-- Goal of the exercise --
Please restate word for word all lines from the one containing "The height and" to the final line of the entries, and include no pictures.

(Stored data entries)
┄┄┄┄┄┄

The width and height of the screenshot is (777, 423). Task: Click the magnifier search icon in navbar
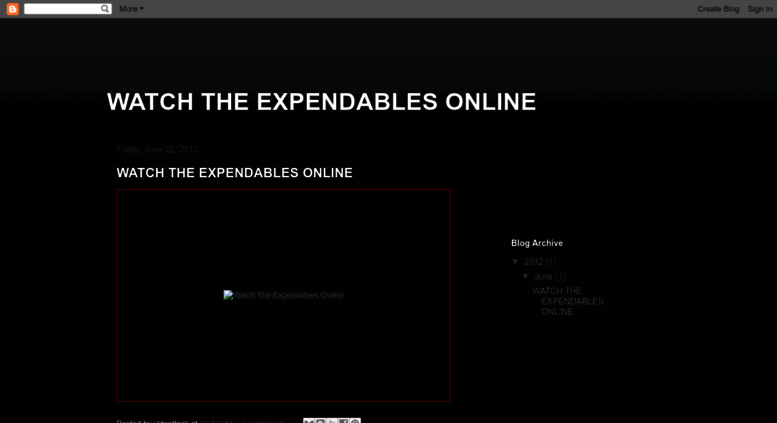coord(105,9)
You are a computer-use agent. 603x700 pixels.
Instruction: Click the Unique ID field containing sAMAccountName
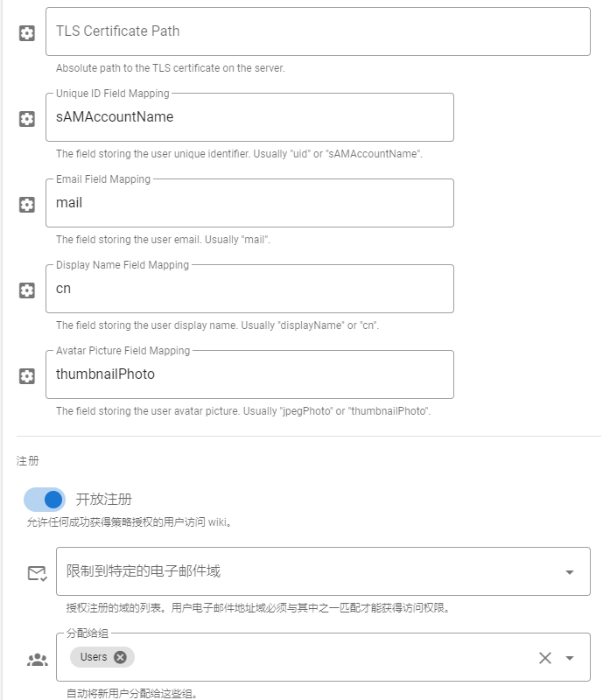pyautogui.click(x=249, y=117)
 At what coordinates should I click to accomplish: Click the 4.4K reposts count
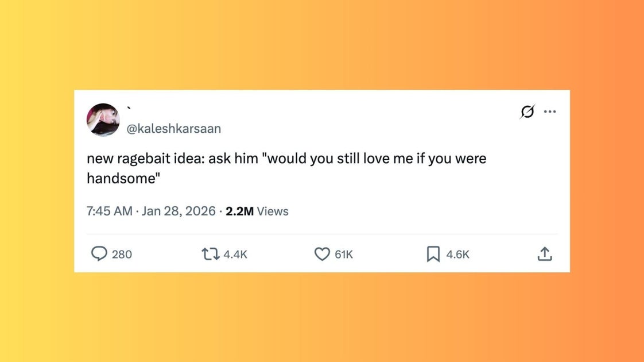tap(235, 254)
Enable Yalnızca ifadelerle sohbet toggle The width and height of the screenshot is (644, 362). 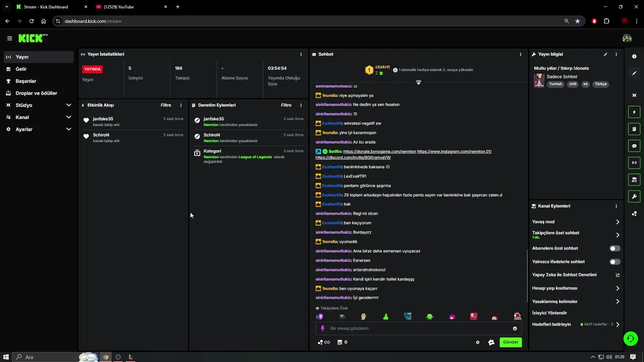615,262
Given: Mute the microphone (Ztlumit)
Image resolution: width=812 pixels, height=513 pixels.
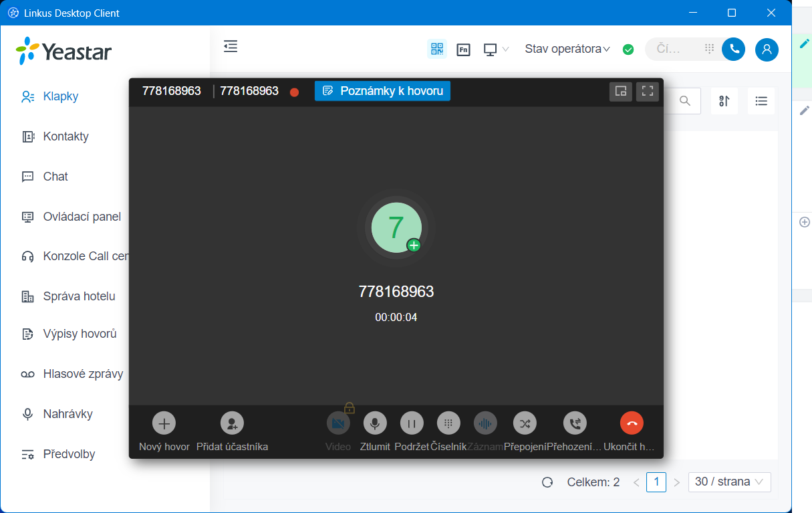Looking at the screenshot, I should [x=375, y=423].
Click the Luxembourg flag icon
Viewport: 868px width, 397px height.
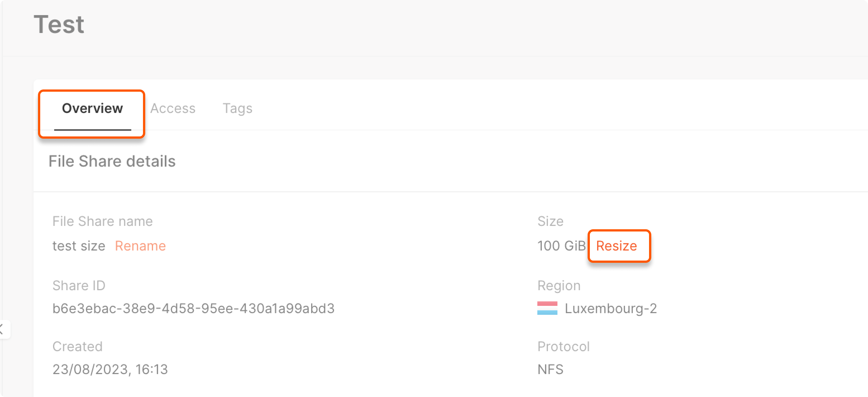tap(548, 308)
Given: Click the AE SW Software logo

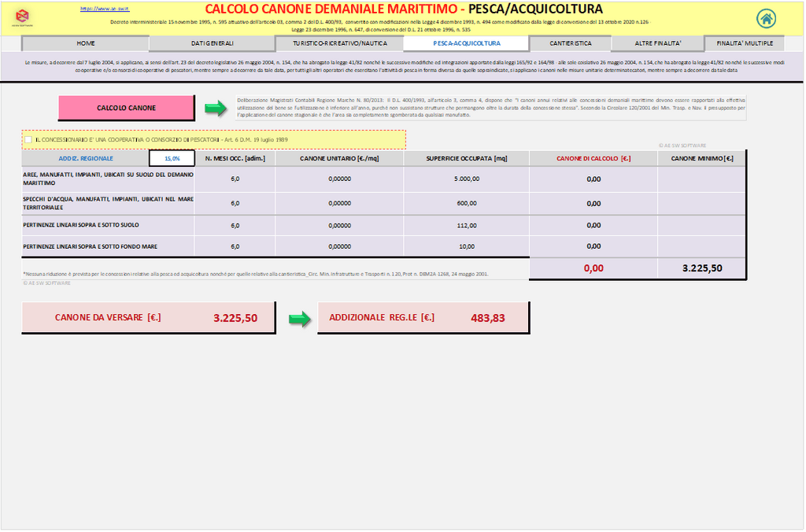Looking at the screenshot, I should [22, 17].
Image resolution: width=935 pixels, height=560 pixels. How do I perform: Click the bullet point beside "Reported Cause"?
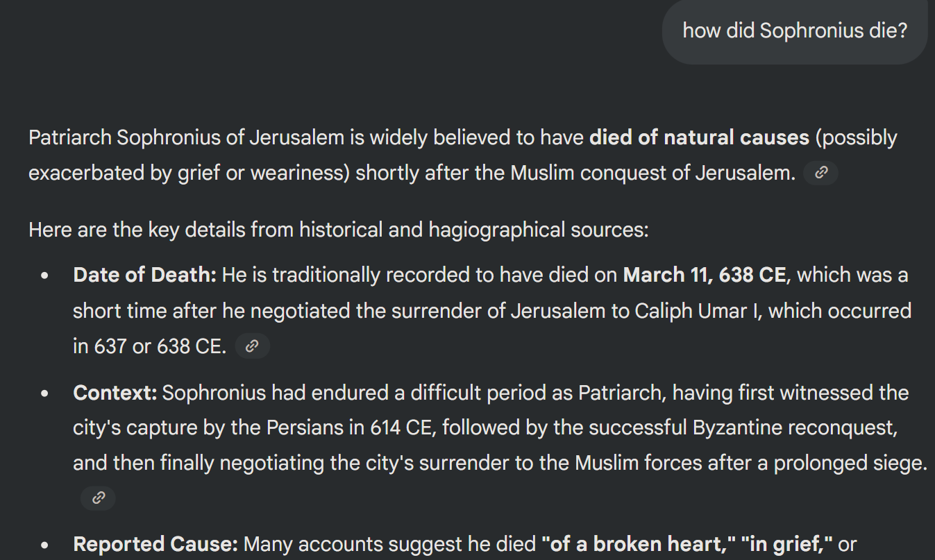[45, 545]

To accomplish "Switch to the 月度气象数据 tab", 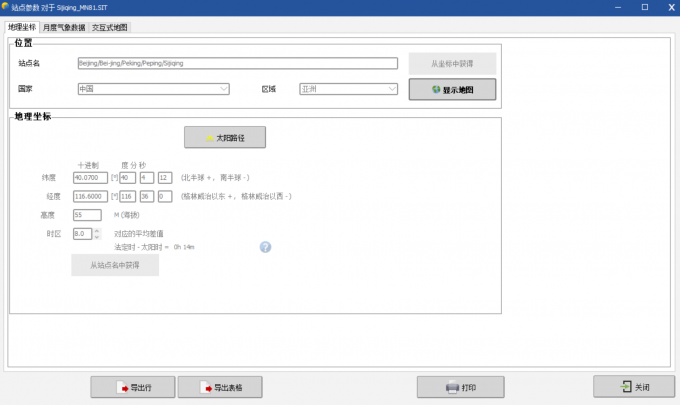I will click(64, 27).
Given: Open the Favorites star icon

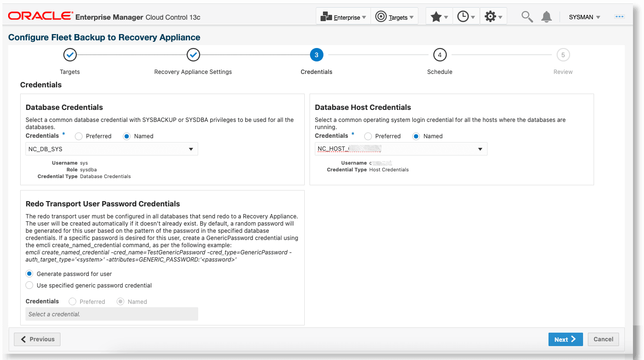Looking at the screenshot, I should [x=437, y=16].
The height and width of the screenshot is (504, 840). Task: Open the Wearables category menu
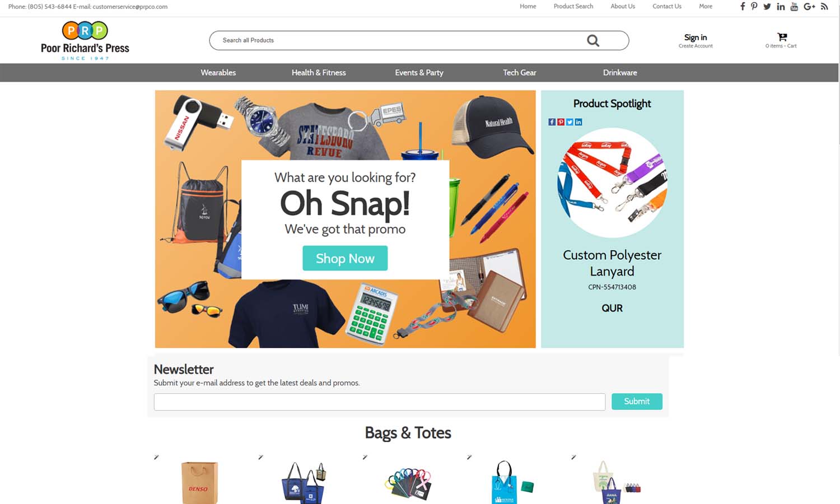[218, 73]

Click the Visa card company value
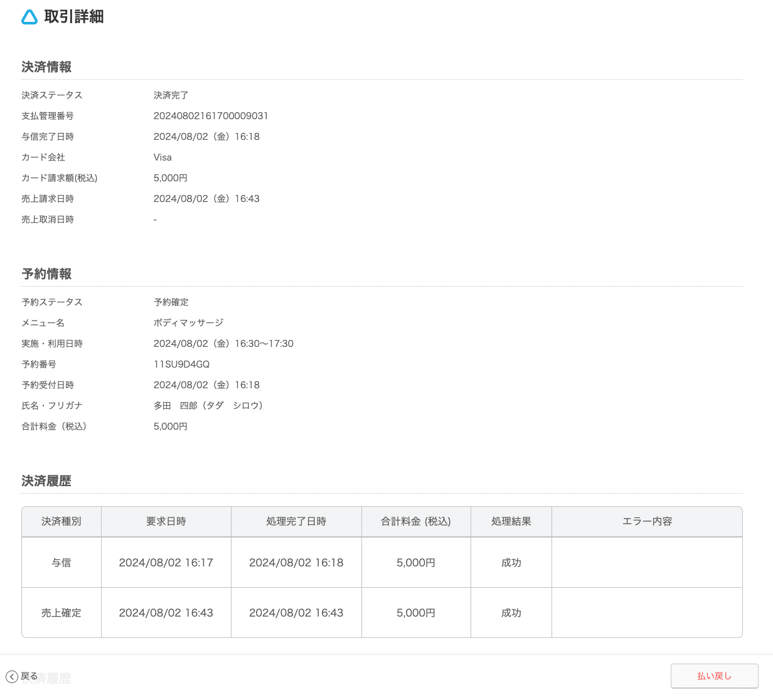tap(163, 157)
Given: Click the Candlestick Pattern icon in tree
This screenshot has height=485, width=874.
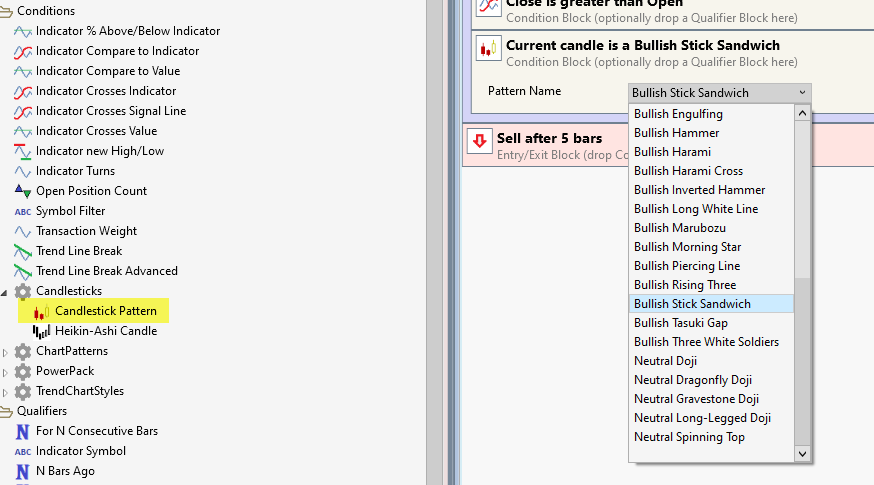Looking at the screenshot, I should (x=41, y=311).
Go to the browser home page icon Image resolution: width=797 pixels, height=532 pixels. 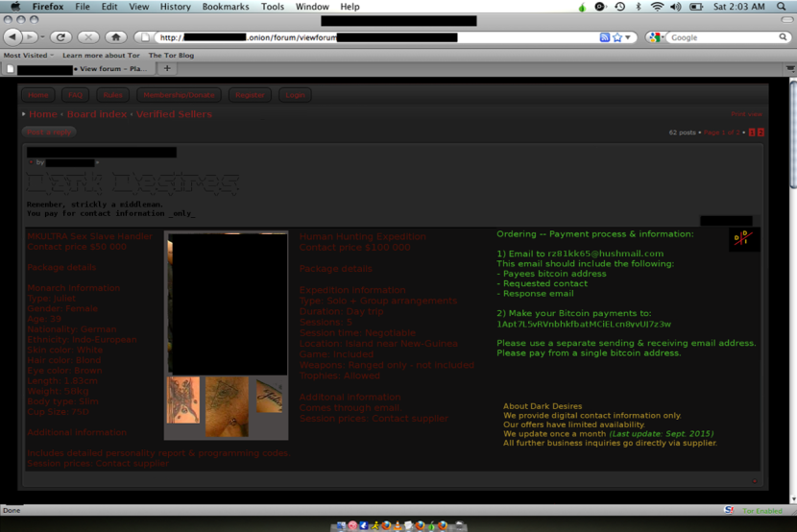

┄┄┄┄┄┄

-- Answer box --
The height and width of the screenshot is (504, 840). Task: Open the Wearables category menu
[218, 73]

Click the Visa card company value
tap(163, 157)
Given: Click the Candlestick Pattern icon in tree
This screenshot has height=485, width=874.
Looking at the screenshot, I should (x=41, y=311).
Go to the browser home page icon Image resolution: width=797 pixels, height=532 pixels. 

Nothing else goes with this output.